[What you have to do] Could you repeat the whole listing below exactly, omitting any picture it holds?
[[ Material supplied, beginning ]]
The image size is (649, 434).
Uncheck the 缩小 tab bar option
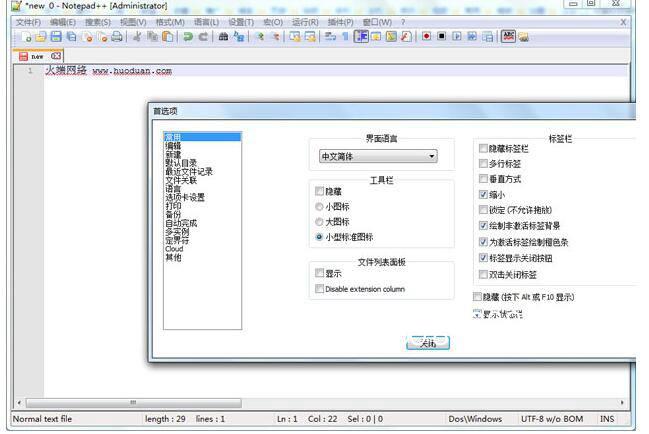tap(484, 194)
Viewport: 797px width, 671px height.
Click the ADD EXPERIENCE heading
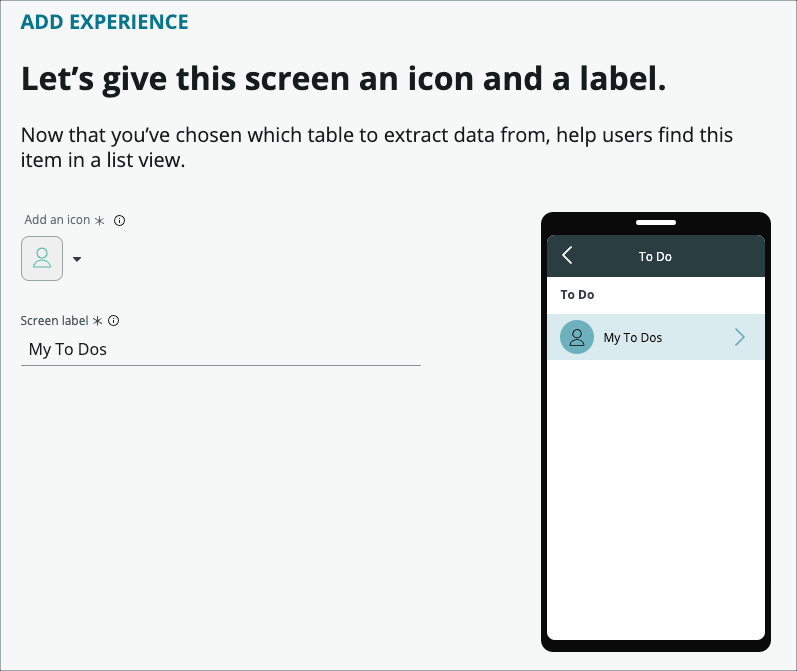105,22
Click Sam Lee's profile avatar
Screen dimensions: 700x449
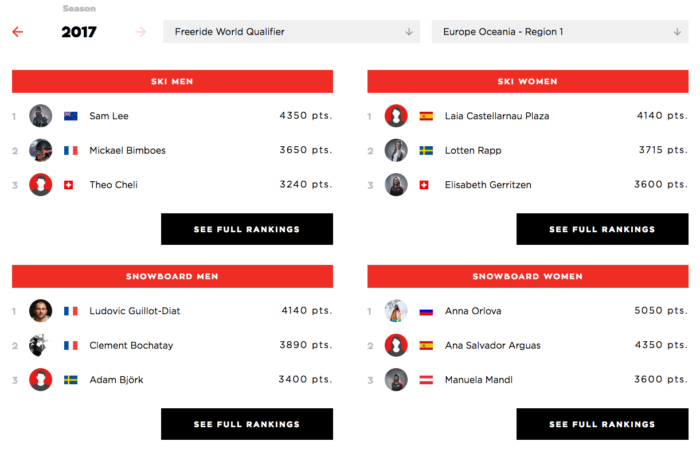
[[ Material supplied, end ]]
[Response box]
The image size is (649, 434).
Uncheck the 缩小 tab bar option
tap(484, 194)
Viewport: 797px width, 671px height.
Click the ADD EXPERIENCE heading
105,22
Click Sam Lee's profile avatar
Screen dimensions: 700x449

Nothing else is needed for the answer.